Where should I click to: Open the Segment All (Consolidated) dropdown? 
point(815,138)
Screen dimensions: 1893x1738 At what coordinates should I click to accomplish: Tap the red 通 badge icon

==================================================

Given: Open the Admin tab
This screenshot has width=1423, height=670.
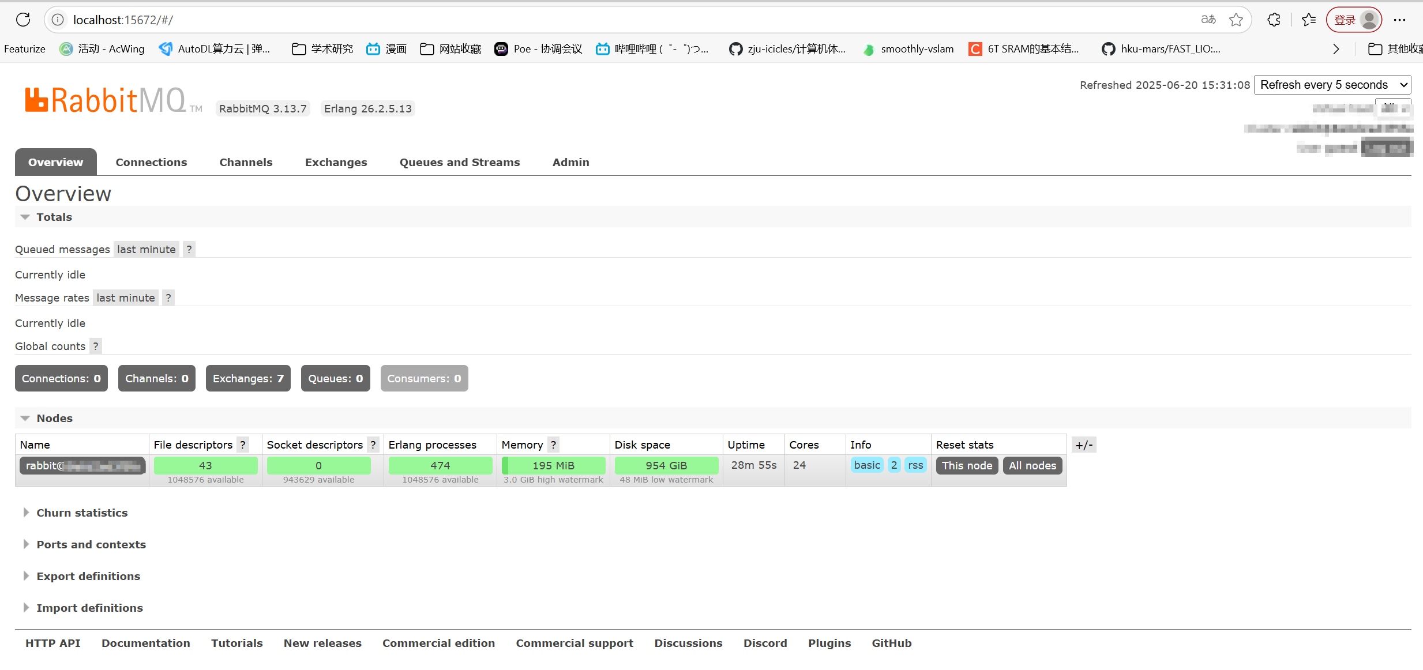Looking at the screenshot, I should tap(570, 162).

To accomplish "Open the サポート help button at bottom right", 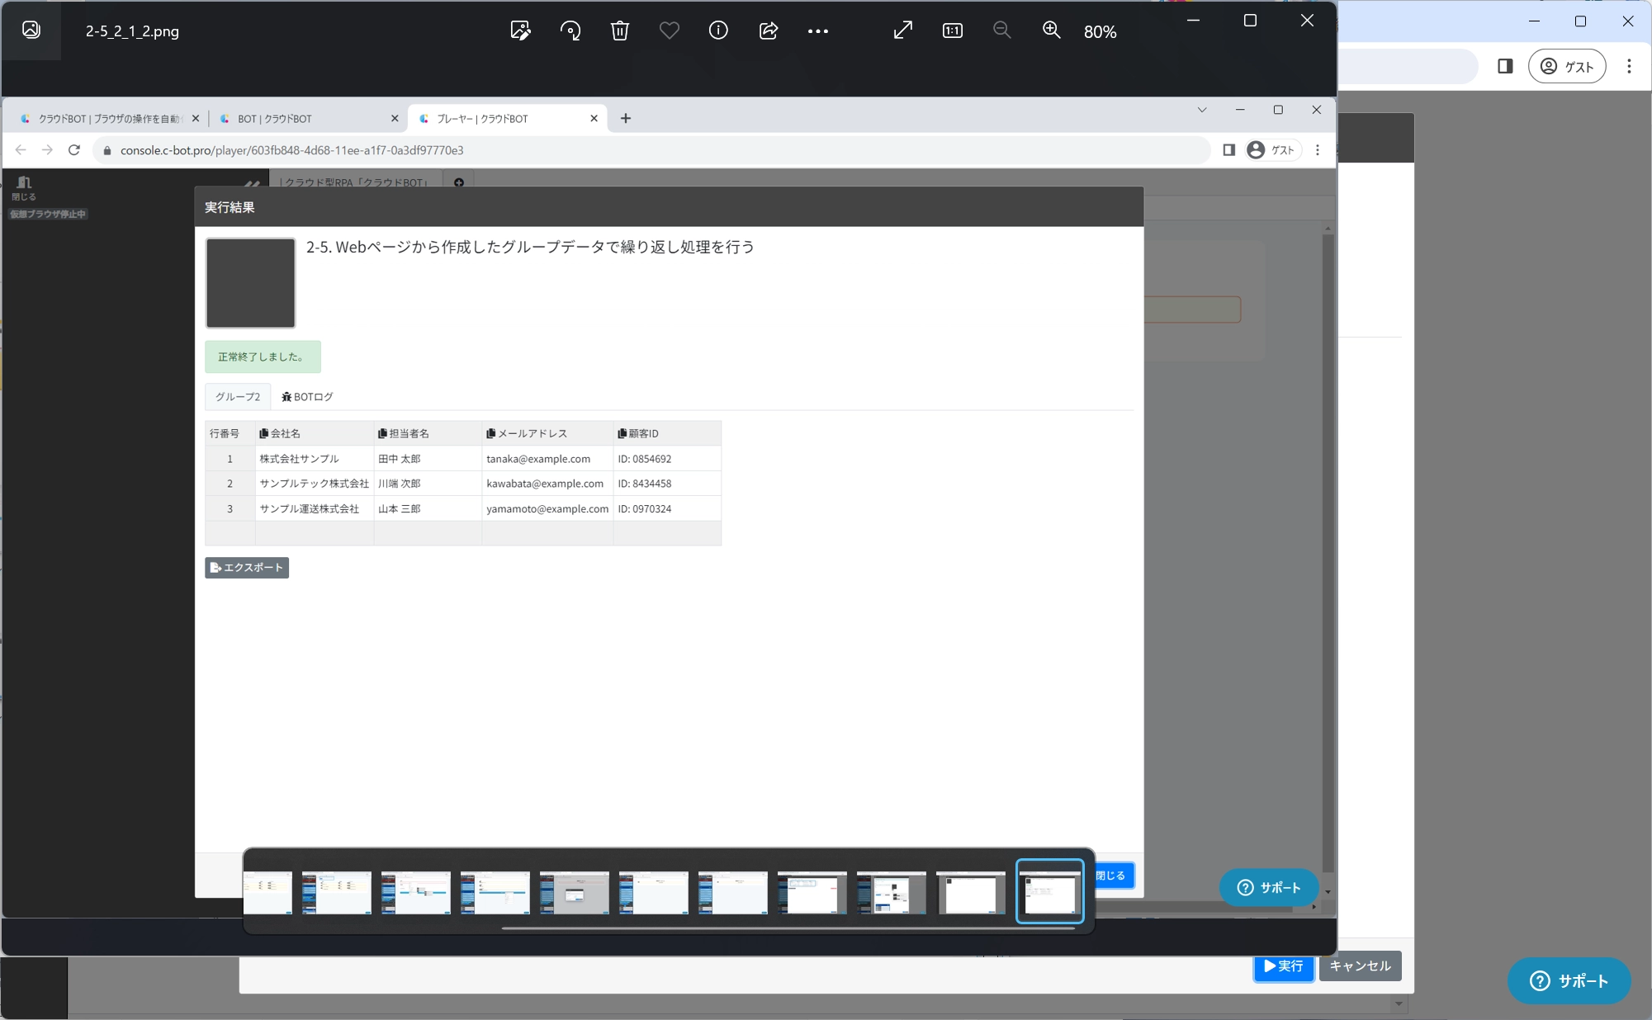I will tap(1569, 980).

==================================================

** EXERCISE AIM **
Transcribe each line of the data above, unaltered, from the one where "Where should I" appears to the one where "Screen dimensions: 1893x1738" appears, inclusive of both.

** TASK RESPONSE **
Where should I click to: Open the Segment All (Consolidated) dropdown? 
point(815,138)
Screen dimensions: 1893x1738 At what coordinates should I click to accomplish: Tap the red 通 badge icon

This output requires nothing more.